- Cover of the Japanese tankōbon

べっちんとまんだら (Becchin to Mandara)
- Genre: Dystopia
- Written by: Jiro Matsumoto
- Published by: Ohta Publishing
- English publisher: NA: Vertical;
- Magazine: Manga Erotics F
- Original run: June 2007 – October 2009
- Volumes: 1

= Velveteen & Mandala =

Japanese manga series

Velveteen & Mandala (べっちんとまんだら, Becchin to Mandara) is a Japanese manga written and illustrated by Jiro Matsumoto. Originally published as a Japanese-language series starting in 2007, this manga was later compiled into a Japanese-language Tankōbon, and subsequently was published in 2011 as an English-language paperback graphic novel.

==Plot==
Velveteen & Mandala takes place in a dystopian Tokyo that is in the midst of a war. The story focuses on the high school students Velveteen, who lives in a battle tank on a riverbed in Tokyo's Suginami ward, and her frenemy Mandala. After a large air raid, zombies start to fall from the sky, and the girls get involved in exterminating the zombies in the dry riverbed area. Although they have to fight the zombies, most of conflict is between them as they are both deeply disturbed.

==Release==
A seinen manga, Velveteen & Mandala first appeared as a serial from June 2007 and October 2009 in Ohta Publishing's Manga Erotics F magazine. The 14 chapters of the series were compiled into a single tankōbon released by Ohta Publishing on November 26, 2009. In the following year, at the Anime Weekend Atlanta, Vertical announced that it had licensed the manga for an English-language translation in North America. Vertical's representative Ioannis Mentzas said the series was chosen among other Matsumoto's title on the basis that it had not been scanlated. Vertical released the manga on August 30, 2011.

==Reception==

Carlo Santos of Anime News Network praised the series for its visuals, but criticized its plot and some "tasteless displays". He wrote, "the bizarre imagery, where Matsumoto crosses all lines of good taste and common sense, is what makes it stick. [...] Yet Matsumoto's sketchy lines are just as capable of lush riverbank landscapes and slick action shots, and when that beauty meets the ugliness of the story, that's when the artist's unique vision fully takes hold." However, he declared, "Story-wise, Velveteen and Mandala is in serious need of some editing and rethinking" and that "those stomach-churning scenes" do not "really add a point to the story, aside from being a shocking moment". Katherine Dacey of Manga Bookshelf also praised the artwork, calling it "scratchy and energetic" and praising the "superbly animated" characters' faces. However, she was very critical of his use of "sexual violence to titillate and shock the reader", especially seen in a gang rape scene. She concluded, "it's never clear if Matsumoto has a greater point to make, as the manga lacks any overarching sense of narrative direction or social commentary."

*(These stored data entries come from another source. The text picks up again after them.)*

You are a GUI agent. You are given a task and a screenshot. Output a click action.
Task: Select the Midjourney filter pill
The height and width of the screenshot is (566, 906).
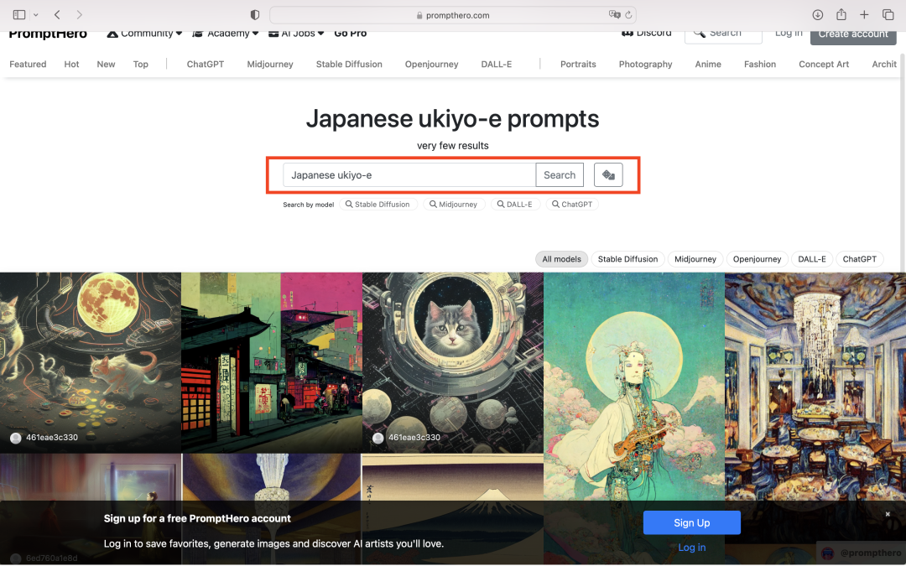(x=695, y=259)
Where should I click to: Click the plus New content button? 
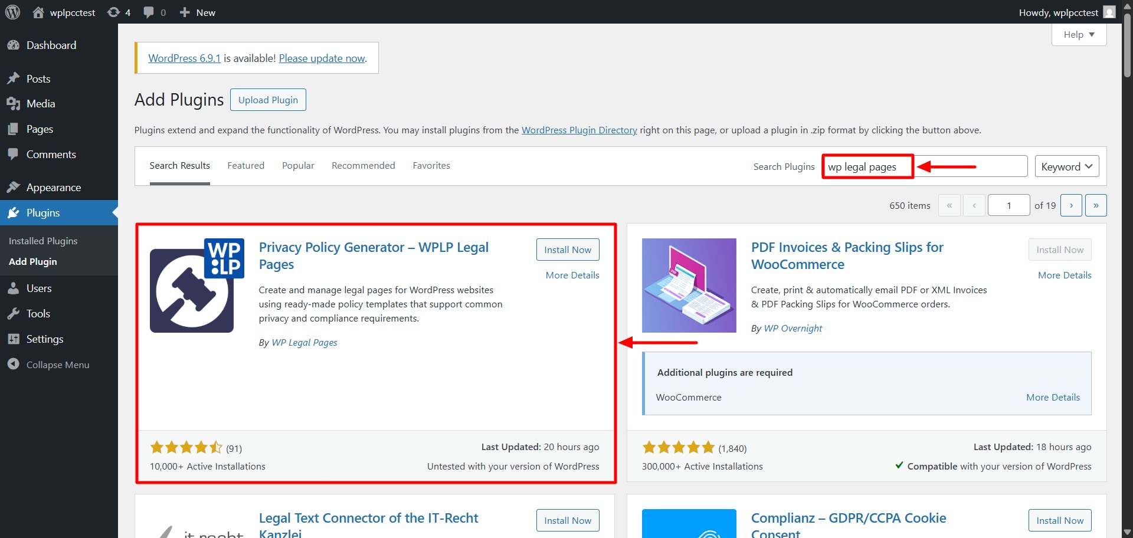coord(198,12)
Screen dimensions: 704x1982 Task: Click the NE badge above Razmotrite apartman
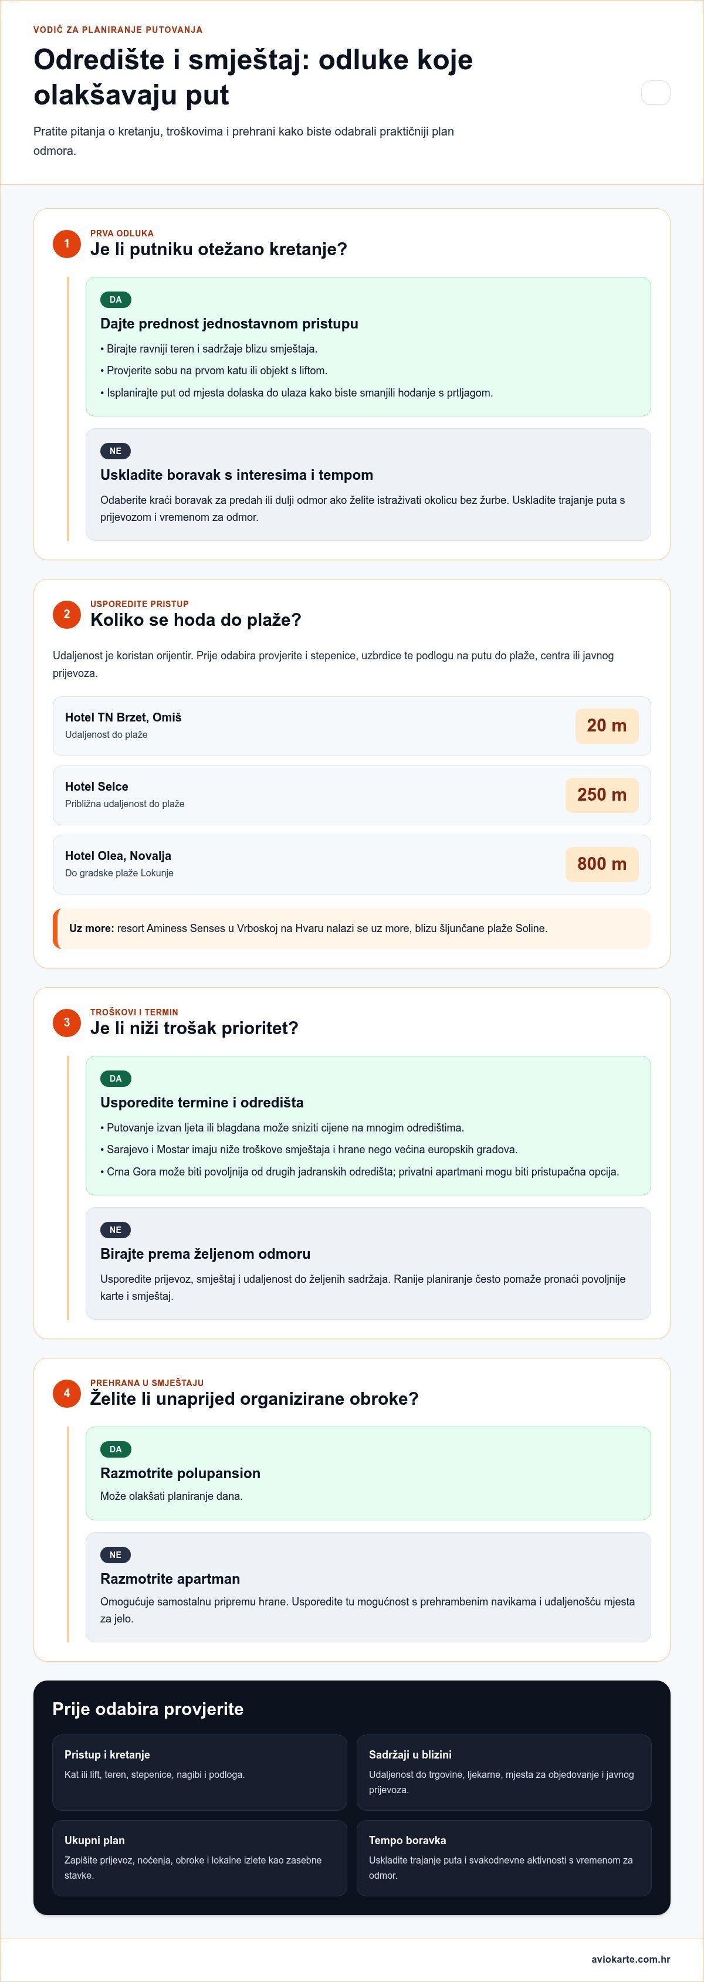(x=115, y=1555)
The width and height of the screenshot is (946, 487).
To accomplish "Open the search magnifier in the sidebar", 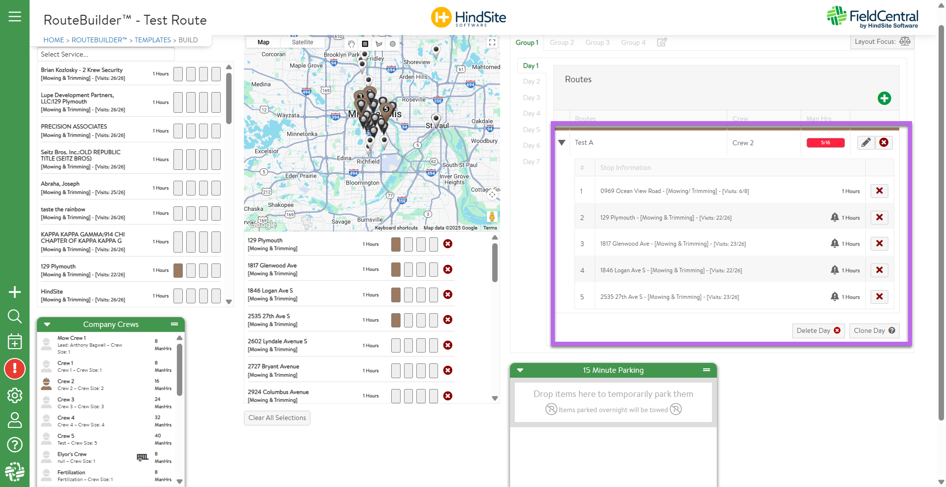I will (x=15, y=316).
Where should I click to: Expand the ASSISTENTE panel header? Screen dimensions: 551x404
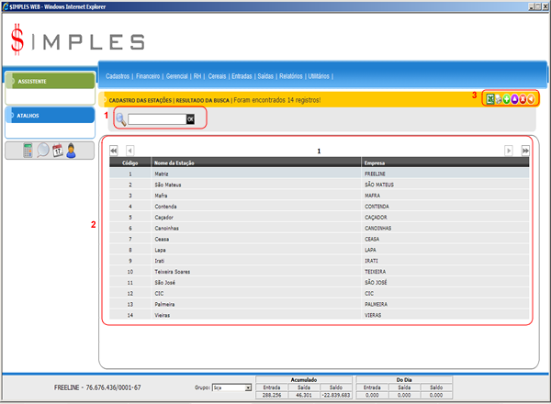point(49,80)
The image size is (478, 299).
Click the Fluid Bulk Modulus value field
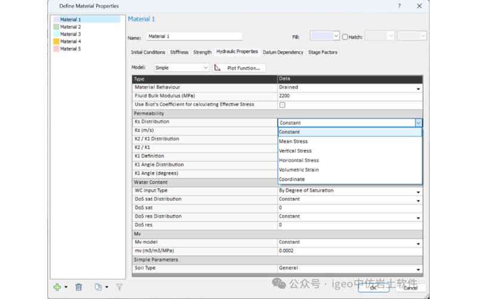[x=350, y=96]
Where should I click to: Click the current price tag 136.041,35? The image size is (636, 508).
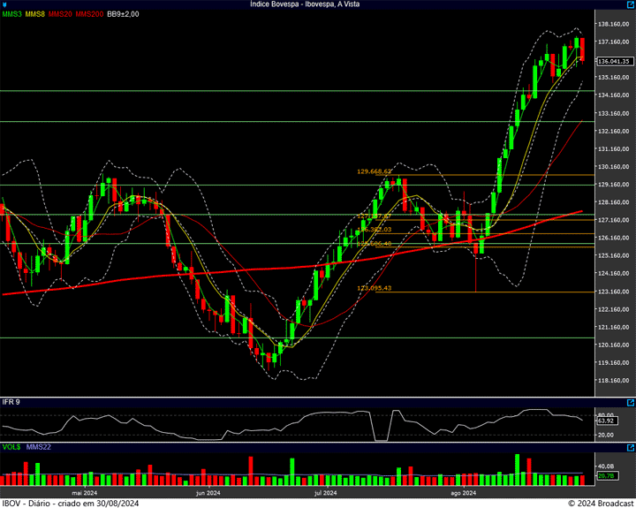coord(613,61)
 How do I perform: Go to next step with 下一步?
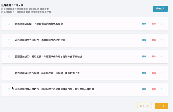tap(161, 106)
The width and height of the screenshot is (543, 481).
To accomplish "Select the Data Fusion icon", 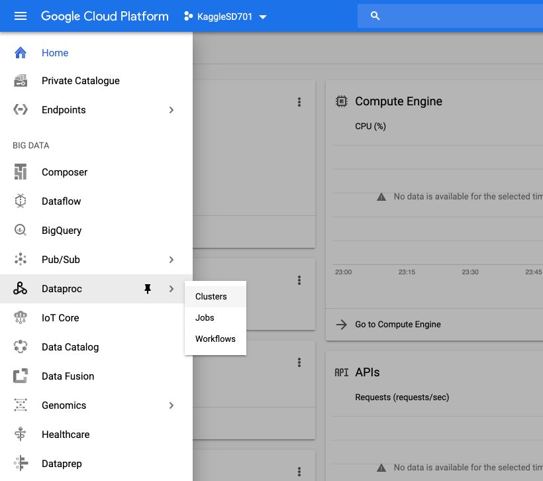I will point(21,376).
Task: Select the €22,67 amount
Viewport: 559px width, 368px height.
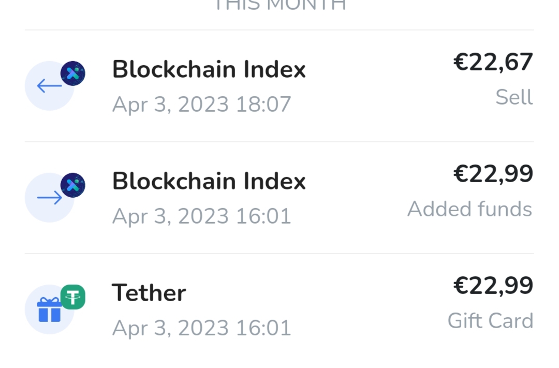Action: [493, 62]
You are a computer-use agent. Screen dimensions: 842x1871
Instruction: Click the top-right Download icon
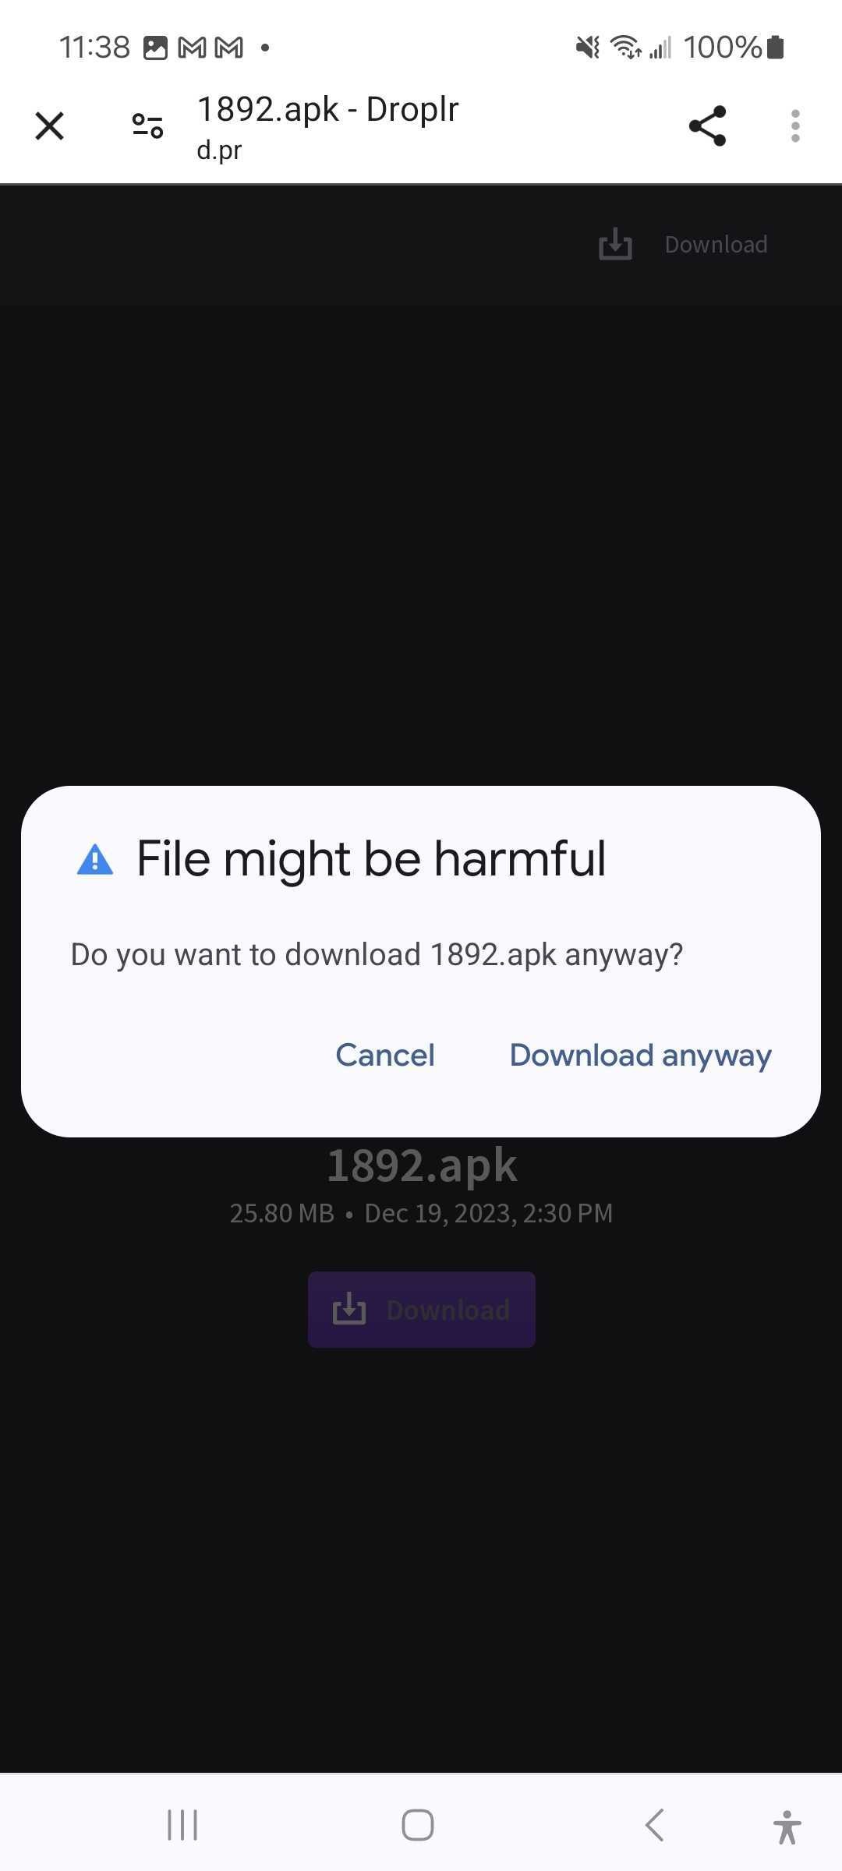point(615,244)
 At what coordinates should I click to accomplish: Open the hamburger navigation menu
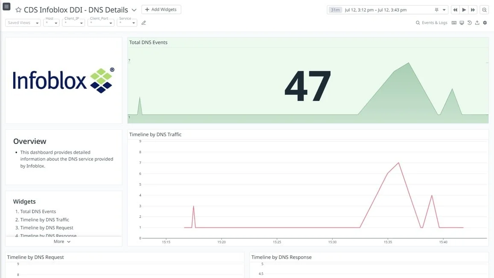pos(6,6)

Shaenon K. Garrity wrote for About.com that "this may be the screwed-up manga of your dreams" or a work that should be avoided depending on one's tates. Although it features "disturbing adult material", she stated, "His teen-girl protagonists are sexualized in a way that's so casual it's strangely inoffensive". Garrity praised its "vibrantly sketchy art" and its "original take on zombie horror". In her words, "Matsumoto twists the raw material of a straightforward zombie horror romp into a trippy, Donnie Darko-like plunge into the psychic darkness, peppering it with dark humor". Joseph Luster of Otaku USA praised how it "manages to be both fun and sad", affirming "Velveteen & Mandala will stay in your head and beg to be reread". He said it is sexual but "not titillating"; it is "a 'gross-out' book that plays with the reader, creaking open the door to hint at something more before slamming it shut on the reader's fingers and gleefully scooting along to more head-popping and scat humor." David Brothers of ComicsAlliance said, "Velveteen & Mandala is a funny, touching, scary, violent, and deeply uncomfortable comic" and that "the exact manga you need if you're a fan of Johnny Ryan's Prison Pit, Charles Burns's Black Hole, or seeing some good old-fashioned gross action."